_EXERCISE BRIEF_.
In the material below, find the line containing "Given: Open the" and output it and all lines after it exactly, through the last one, without the pictures.

_THE DATA_.

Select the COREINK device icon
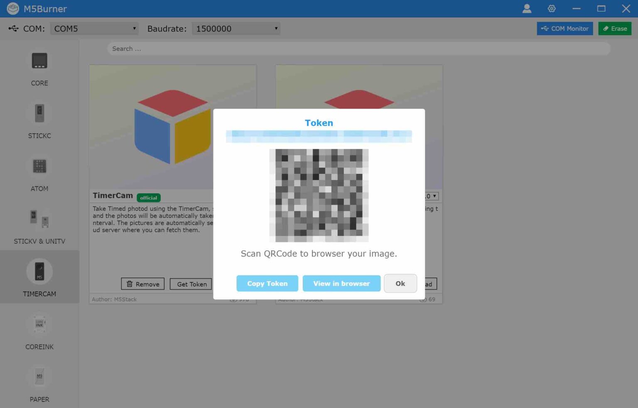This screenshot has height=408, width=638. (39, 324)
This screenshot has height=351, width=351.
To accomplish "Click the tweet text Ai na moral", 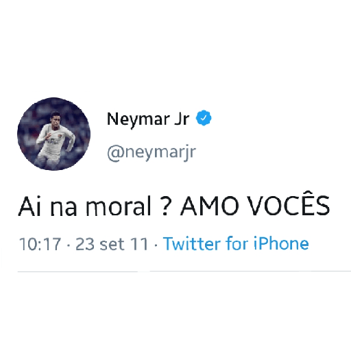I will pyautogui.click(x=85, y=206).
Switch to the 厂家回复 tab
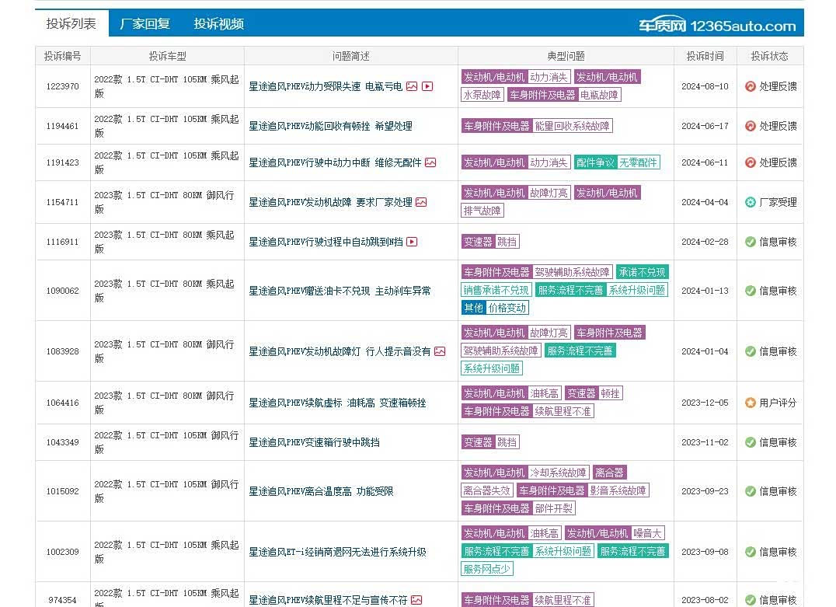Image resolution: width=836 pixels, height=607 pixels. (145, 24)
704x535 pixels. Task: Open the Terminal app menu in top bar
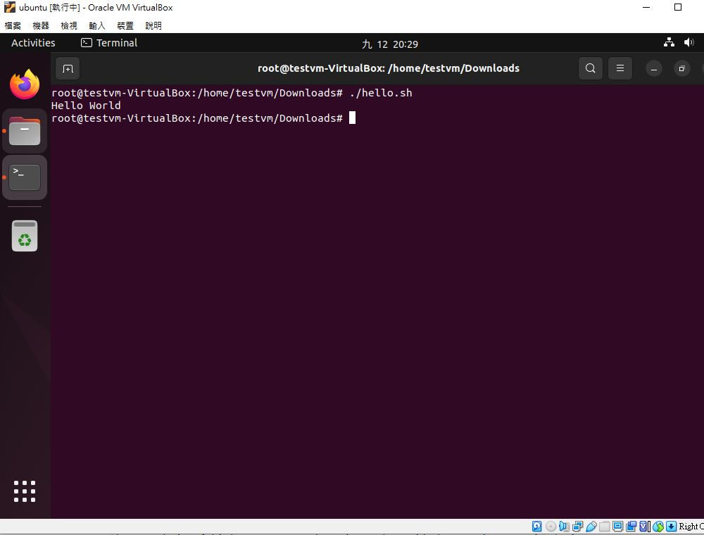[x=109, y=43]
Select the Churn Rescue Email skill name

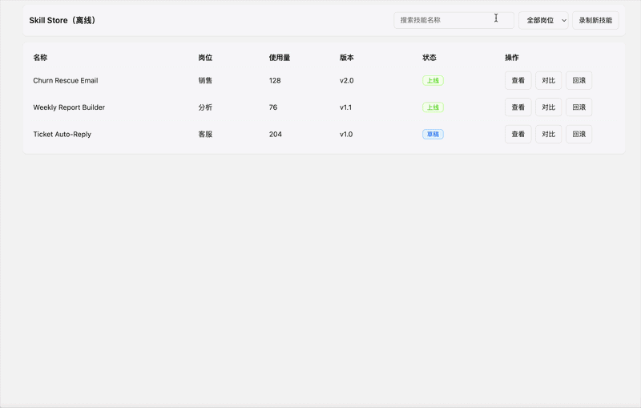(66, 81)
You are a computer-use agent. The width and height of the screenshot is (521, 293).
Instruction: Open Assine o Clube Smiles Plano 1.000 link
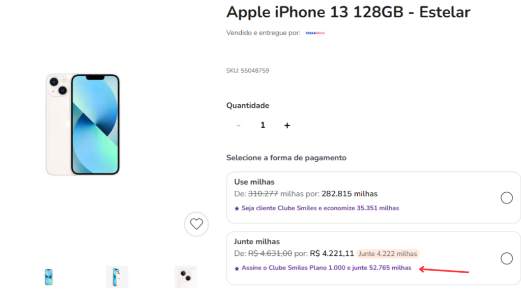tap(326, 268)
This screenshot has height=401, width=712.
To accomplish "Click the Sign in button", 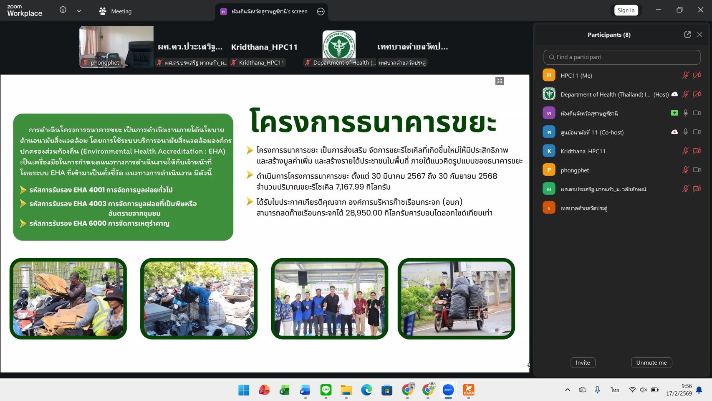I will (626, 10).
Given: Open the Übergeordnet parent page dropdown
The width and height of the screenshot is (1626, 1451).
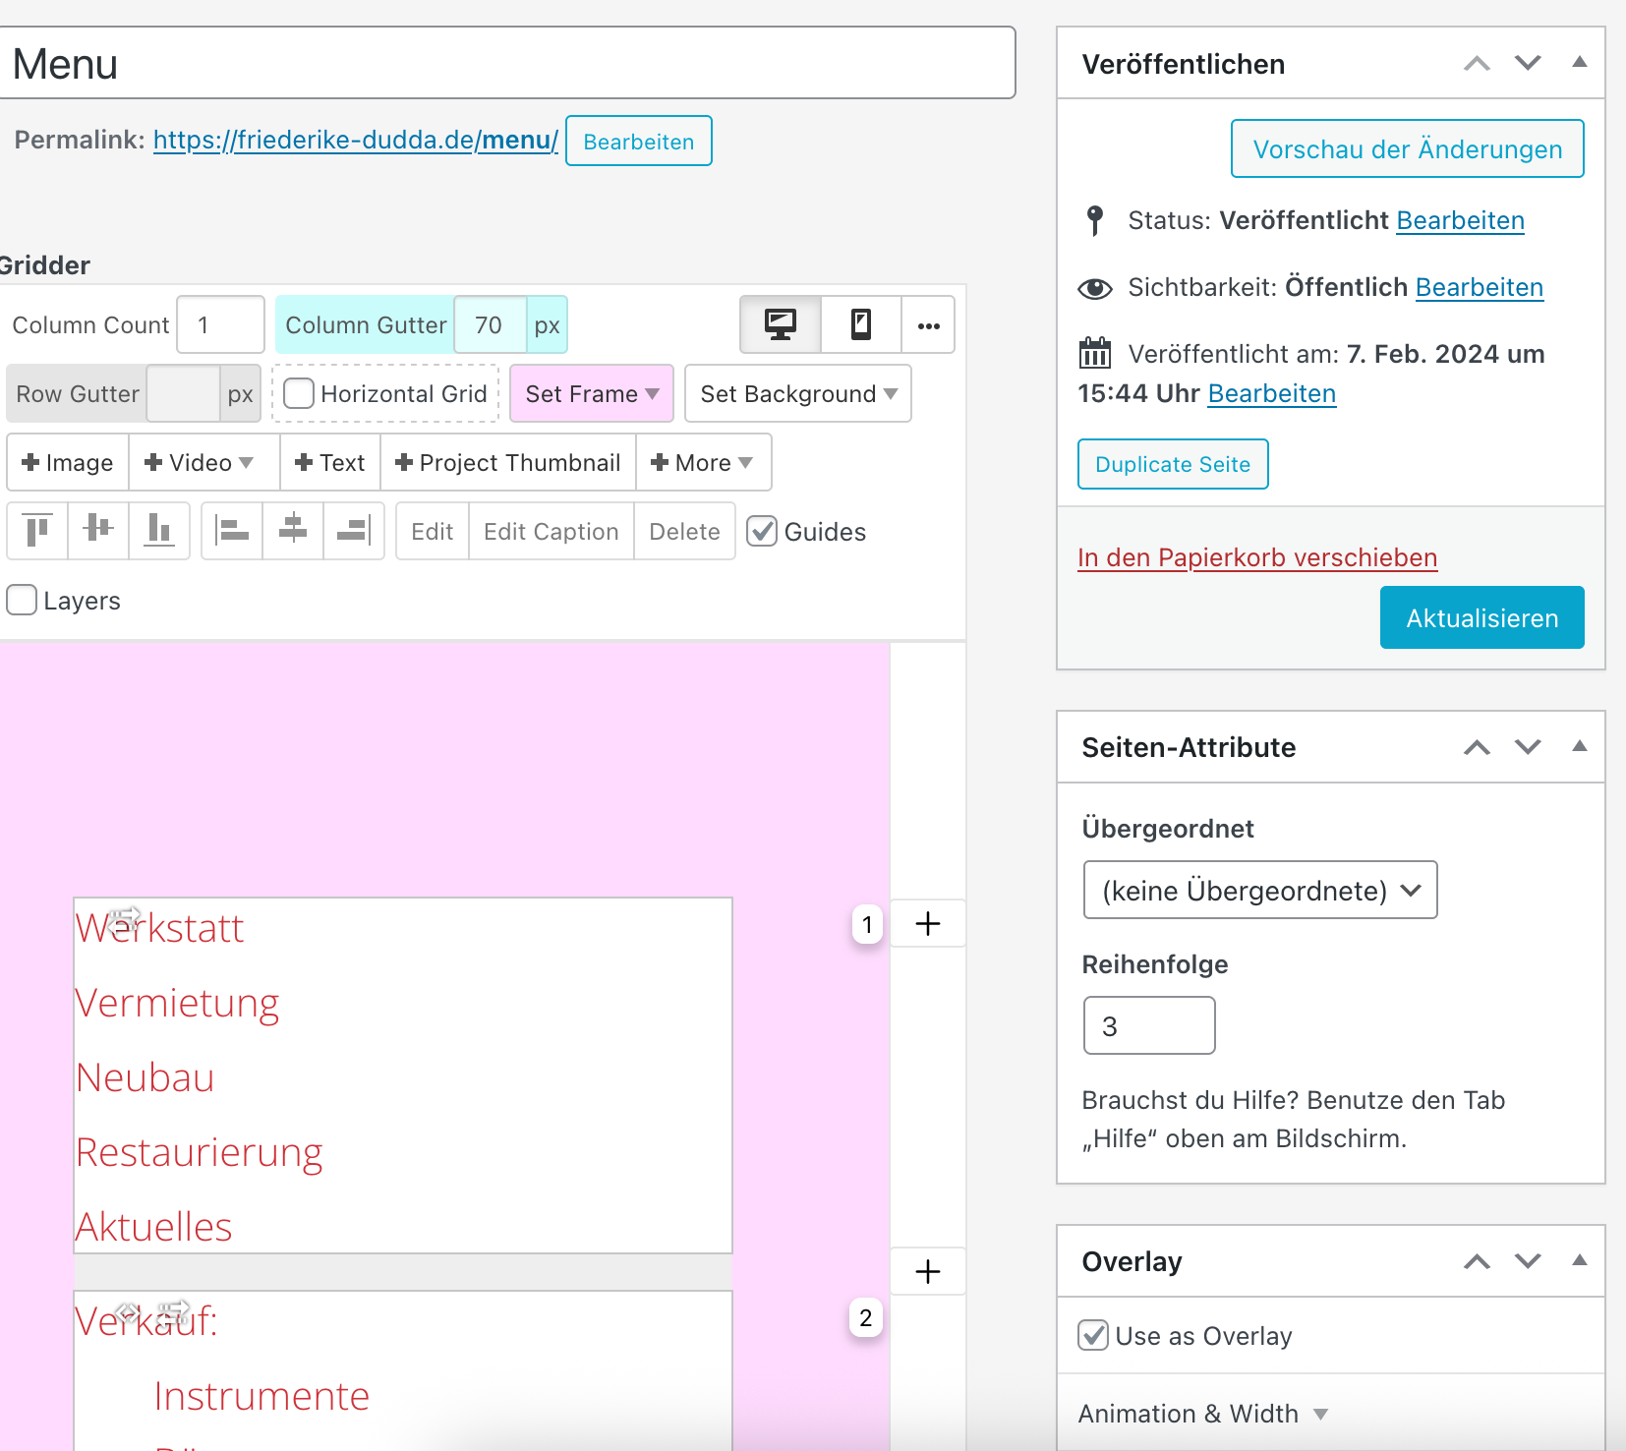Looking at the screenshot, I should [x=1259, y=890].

_EXPECTED ANSWER_.
Given: Open the Übergeordnet parent page dropdown
The width and height of the screenshot is (1626, 1451).
Looking at the screenshot, I should [x=1259, y=890].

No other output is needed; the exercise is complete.